Feidy concluded by saying, “MIFTAH will always be your home, the home of women leaders at all levels. It will always provide a safe space for democratic and civilized discussions in the name of building an independent, sovereign and democratic Palestinian state where all Palestinians enjoy basic rights; a state in which freedom and dignity is honored and which enjoys international recognition and respect.”
Feidy’s address was followed by PLO Executive Committee member Dr. Hanan Ashrawi, who called for comprehensiveness and integration in dealing with women’s issues, indicating that the Israeli occupation is the most negative factor and influence on the Palestinian people, women in particular. This, she explained was through the occupation’s attempts to exclude an entire people and replace them with another. “Resisting the occupation is a basic part of empowering our people and empowering women in this conflict; so they remain steadfast on their land and attain their rights.”
Furthermore, she stressed on the importance of working with other women, which requires coordination, support and working together. “As women, we need to expand vertically, not just horizontally so women are supported in all aspects,” Ashrawi said, stressing on the need for normalized participation and equality between women and men in Palestine.
Ashrawi continued that “every woman who reaches a decision-making position must open the doors for her sisters. This requires a revival of women’s potentials and energies and a revisiting of the concept of ‘sisterhood’’, she said. “There should be women in decision-making positions in order to represent and invest in the potentials of other women,” she said. “It was we who penned the term ‘women’s rights are human rights’ and therefore our discourse should stem from this source of power. “ This, she maintained required real solidarity between all women in light of their oppressive societies, which marginalize and exclude them.
Finally, Ashrwai called for consolidating local laws and legislation with international ones in regards to women’s issues and rights, adding that positive international intervention could be summoned for advocacy and lobbying purposes. She also called for reviving popular action and raising women’s voices to end the political division, pointing out that women and civil society play an important role in this matter.
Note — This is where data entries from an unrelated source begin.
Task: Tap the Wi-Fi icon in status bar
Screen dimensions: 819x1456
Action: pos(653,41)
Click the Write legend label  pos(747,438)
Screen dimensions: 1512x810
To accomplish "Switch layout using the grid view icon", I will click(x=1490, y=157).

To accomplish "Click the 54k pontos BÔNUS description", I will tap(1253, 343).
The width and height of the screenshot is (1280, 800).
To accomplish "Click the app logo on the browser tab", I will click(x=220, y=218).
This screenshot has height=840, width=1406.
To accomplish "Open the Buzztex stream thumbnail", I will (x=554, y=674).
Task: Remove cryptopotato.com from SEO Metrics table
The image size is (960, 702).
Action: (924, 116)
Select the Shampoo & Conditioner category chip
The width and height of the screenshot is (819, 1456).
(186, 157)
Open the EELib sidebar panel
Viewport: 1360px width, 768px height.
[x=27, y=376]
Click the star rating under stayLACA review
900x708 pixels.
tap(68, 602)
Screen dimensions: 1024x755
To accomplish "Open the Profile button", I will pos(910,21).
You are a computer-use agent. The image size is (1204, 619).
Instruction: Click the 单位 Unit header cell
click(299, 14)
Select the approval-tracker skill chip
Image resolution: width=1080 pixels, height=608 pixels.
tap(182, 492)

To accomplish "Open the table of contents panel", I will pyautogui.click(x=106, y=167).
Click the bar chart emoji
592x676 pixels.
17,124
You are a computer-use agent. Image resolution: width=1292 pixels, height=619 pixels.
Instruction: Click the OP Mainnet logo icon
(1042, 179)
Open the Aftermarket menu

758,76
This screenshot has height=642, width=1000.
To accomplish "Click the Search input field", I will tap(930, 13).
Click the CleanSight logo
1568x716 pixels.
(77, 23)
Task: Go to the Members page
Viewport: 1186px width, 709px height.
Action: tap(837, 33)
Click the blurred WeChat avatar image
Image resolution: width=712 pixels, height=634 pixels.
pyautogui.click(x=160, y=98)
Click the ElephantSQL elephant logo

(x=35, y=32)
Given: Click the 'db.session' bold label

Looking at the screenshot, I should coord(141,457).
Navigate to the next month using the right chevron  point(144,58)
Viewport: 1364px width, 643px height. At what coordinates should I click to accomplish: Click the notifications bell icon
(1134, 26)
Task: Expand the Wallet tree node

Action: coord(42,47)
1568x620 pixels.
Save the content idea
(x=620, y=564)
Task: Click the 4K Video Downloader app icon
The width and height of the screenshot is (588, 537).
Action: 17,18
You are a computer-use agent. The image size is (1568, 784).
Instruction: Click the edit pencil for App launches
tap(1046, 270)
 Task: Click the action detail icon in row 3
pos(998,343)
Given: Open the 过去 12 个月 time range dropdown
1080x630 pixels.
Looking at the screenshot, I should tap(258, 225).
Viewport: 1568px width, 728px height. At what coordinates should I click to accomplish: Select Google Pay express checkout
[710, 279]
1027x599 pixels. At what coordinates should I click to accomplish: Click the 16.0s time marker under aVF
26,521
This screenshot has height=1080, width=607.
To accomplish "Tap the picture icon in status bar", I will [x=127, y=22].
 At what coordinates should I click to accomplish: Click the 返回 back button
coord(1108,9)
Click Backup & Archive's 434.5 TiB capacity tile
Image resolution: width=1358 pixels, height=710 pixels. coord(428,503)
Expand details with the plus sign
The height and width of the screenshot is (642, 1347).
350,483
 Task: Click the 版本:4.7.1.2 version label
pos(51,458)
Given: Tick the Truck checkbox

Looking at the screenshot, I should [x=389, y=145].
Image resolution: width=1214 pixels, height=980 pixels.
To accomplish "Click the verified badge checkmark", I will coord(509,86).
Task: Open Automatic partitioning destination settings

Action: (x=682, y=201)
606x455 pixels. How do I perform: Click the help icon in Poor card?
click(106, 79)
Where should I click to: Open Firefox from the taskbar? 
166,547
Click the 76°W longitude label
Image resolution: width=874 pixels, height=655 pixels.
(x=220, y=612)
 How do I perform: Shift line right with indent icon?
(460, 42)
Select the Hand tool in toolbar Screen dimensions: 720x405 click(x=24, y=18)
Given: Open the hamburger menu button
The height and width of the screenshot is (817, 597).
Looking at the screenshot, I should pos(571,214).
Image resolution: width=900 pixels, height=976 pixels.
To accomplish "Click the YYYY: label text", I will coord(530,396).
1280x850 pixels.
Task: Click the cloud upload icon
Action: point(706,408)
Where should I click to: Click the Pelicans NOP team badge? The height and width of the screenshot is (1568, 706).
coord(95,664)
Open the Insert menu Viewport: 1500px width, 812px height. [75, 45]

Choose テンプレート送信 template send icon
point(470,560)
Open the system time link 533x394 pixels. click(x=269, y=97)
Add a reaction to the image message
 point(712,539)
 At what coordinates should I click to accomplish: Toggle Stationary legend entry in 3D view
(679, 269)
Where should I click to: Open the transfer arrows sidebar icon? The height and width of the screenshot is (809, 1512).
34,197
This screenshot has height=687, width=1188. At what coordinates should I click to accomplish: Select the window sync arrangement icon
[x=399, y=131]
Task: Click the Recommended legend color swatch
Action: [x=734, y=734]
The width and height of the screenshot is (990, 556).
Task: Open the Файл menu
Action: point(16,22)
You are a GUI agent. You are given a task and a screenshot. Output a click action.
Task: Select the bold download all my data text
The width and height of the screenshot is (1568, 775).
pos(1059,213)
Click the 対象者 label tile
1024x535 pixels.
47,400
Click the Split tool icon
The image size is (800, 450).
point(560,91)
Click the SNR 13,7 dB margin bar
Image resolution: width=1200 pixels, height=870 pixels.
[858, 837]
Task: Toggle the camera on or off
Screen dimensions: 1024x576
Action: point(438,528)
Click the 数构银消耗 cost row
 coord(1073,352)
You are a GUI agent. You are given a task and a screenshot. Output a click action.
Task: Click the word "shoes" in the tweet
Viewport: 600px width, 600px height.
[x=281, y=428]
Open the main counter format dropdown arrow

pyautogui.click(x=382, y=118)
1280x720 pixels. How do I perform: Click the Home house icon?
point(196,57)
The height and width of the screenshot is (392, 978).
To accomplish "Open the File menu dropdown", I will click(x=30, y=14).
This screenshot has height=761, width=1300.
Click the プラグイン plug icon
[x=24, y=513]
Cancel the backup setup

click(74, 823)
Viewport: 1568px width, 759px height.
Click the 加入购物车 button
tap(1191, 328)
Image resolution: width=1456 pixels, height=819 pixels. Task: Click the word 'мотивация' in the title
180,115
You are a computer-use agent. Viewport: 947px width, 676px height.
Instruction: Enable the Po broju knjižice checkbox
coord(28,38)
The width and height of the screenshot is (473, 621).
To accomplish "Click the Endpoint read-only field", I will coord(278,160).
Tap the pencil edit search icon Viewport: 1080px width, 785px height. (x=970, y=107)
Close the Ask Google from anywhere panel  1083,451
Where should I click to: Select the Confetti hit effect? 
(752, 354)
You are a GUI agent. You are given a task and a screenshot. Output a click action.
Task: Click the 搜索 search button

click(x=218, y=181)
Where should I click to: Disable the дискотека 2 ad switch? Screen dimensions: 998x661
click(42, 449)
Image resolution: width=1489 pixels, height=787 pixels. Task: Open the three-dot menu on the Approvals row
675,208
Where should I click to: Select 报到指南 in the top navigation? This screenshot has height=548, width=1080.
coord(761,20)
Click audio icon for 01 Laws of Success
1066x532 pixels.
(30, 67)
In his presentation, Central Election Committee [CEC] Executive Director Hisham Kuheil highlighted statistics regarding the electoral registry for local council elections. He said the percentage of women in the most recent registry was good, reaching 50%. Kuheil said the candidacy rate of women in these elections, which never happened, was 26%. In 36 lists, women were in the number two position; in 156 lists they were in spot three and in 162 lists they were in fourth position.
Kuheil also addressed the fact that some factions and parties did not commit to nominating women for at least 30% of its lists, but said that women’s status in this election ‘that never was’ was much better than in 2012.
The conference sessions, in both Ramallah and Gaza were moderated by Rima Nazzal, Taleb Awad, Maryam Abu Daqaa, Lamis Hantouli, Talal Abu Rukba and Fatima Abu Ashour.